Aujourd'hui encore l'entreprise développe toujours de nouveaux projets dévastateurs dans des régions protégées comme par ex l'oléoduc East African Crude Oil Pipeline (EACOP), en Ouganda et en Tanzanie, et le projet de développement de gaz naturel liquéfié (GNL) Arctic LNG 2, en Russie. Pire, en 2030, les combustibles fossiles représenteront encore plus de 80 % des investissements du groupe.

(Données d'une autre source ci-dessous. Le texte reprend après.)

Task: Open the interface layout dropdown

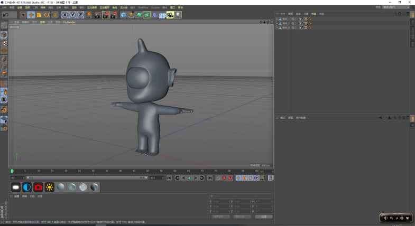Action: tap(396, 7)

Les citoyens qui subissent doivent demander aux gouvernements et acteurs financiers de contraindre TotalEnergies à s'aligner sur les recommandations du Groupe d'experts intergouvernemental sur l'évolution du climat en cessant de développer de nouveaux projets fossiles. Il est aussi impératif de lancer une commission d'enquête parlementaire pour faire toute la lumière sur la manière dont les décisions climatiques des pouvoirs publics ont été prises durant toutes ces décennies. Elle pourrait notamment accéder aux archives des entreprises des secteurs des énergies fossiles et de l'automobile pour faire la lumière sur le lobbying en défaveur du climat.

Lecteur 30

Lu les derniers commentaires de ce petit "fil infos énergies", modeste mais si utile revue ... ai lu aussi quelques-uns des articles parus dans les medias depuis avant hier - ai même écouté ma radio préférée: j'ai entendu la présentatrice du journal du matin nous dire à peu près ce qui suit : total, l'un des plus grands pollueurs de la planète, savait depuis longtemps etc ... Ce qui est bien avec le discours de ceux qui nous décrivent les complots, c'est qu'on y retrouve toujours nos meilleurs ennemis: ici, une multinationale, pétrolière de surcroît, on devine ... et on lâche les mots (les chiens) qui fonctionnent: mensonge, gros profits, fraude et évasion fiscales, paradis fiscaux, lobbying, et pollution, on entend même parler d'Exxon, l'affreux américain pour faire bonne mesure qui animait les cachotteries françaises, au cas où les pétroliers nationaux seraient considérés comme pas assez méchants. Donc, pas de doute, ils savaient, ils savaient tout, et ils ont tout caché (personne d'autre ne savait) et ils ont tout manigancé : ils sont responsables. Tristes méthodes, qui renvoient à Orwell ou, si on suit plutôt les déclarations des ONG (toujours à l'affût, quand elles ne sont pas en battue active), à l'Inquisition. Travestissez les faits, trafiquez le sens des mots, reconstruisez une histoire, bref, appelez l'apocalypse, désignez les responsables, il en restera toujours quelque chose.

Lecteur101

Quel est l’objectif de ces chercheurs ? Quelles intérêts servent-ils ?
Nous serons bien contents, dès la fin de la décennie en cours des résultats des actions remarquables de TotalEnergie en termes de d’investissements en faveur des énergies renouvelables. TotalEnergies est engagé depuis plus de 15 ans dans sa reconversion aux énergies renouvelables, elle a été et reste précurseur dans ce domaine. Elle a compris depuis plus de 20 ans que le gaz serait et est l’énergie de transition. L’actualité le montre. Je contribue à cet effort en tant qu’actionnaire et j’en suis fier. Il est heureux que cette entreprise ait les moyens d’investir significativement pour le climat. Nous avons besoin de tous, industriels, institutionnels nationaux et internationaux, gouvernements et du public pour être au RDV des défis climatiques. C’est en œuvrant ensemble que nous aurons une chance de réussir.
Nous sommes tous responsables de la situation actuelle (industriels, institutions, gouvernements, consommateurs) et devons collectivement résoudre le problème. Ce point presse issue de l’étude objet de ce fil d’échanges n’apporte rien de constructif à cet égard.